We have audited the accompanying statement of assets and liabilities, including the schedule of investments, of Stock Dividend Fund, Inc. (the “Fund”) as of December 31, 2024, the related statements of operations and changes in net assets, and the financial highlights for the year then ended, and the related notes (collectively referred to as the “financial statements”). In our opinion, the financial statements present fairly, in all material respects, the financial position of the Fund as of December 31, 2024, and the results of its operations, changes in its net assets, and its financial highlights for the year then ended in conformity with accounting principles generally accepted in the United States of America.

 

Basis for Opinion

 

These financial statements are the responsibility of the entity’s management. Our responsibility is to express an opinion on the entity’s financial statements based on our audit.
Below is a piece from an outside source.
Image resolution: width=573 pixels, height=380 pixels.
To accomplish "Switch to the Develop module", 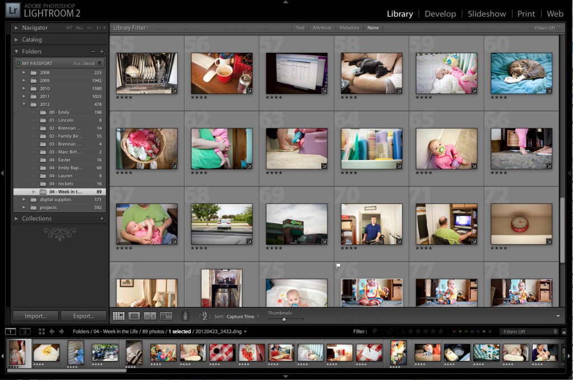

We are a public accounting firm registered with the Public Company Accounting Oversight Board (United States) ("PCAOB") and are required to be independent with respect to the Fund in accordance with the U.S. federal securities laws and the applicable rules and regulations of the Securities and Exchange Commission and the PCAOB.

 

We conducted our audit in accordance with the standards of the PCAOB. Those standards require that we plan and perform the audit to obtain reasonable assurance about whether the financial statements are free of material misstatement, whether due to error or fraud. The Fund is not required to have, nor were we engaged to perform, an audit of its internal control over financial reporting. As part of our audit we are required to obtain an understanding of internal control over financial reporting but not for the purpose of expressing an opinion on the effectiveness of the entity’s internal control over financial reporting. Accordingly, we express no such opinion.

 

Our audit included performing procedures to assess the risks of material misstatement of the financial statements, whether due to error or fraud, and performing procedures that respond to those risks. Such procedures included examining, on a test basis, evidence regarding the amounts and disclosures in the financial statements. Our audit also included evaluating the accounting principles used and significant estimates made by management, as well as evaluating the overall presentation of the financial statements. We believe that our audit provides a reasonable basis for our opinion.

 

Other Matter

 

The financial statements of the Fund as of December 31, 2023, and for the year then ended, were audited by other auditors whose report dated February 21, 2024, expressed an unmodified opinion on those financial statements. 

 

We have served as the Fund's auditor since 2024.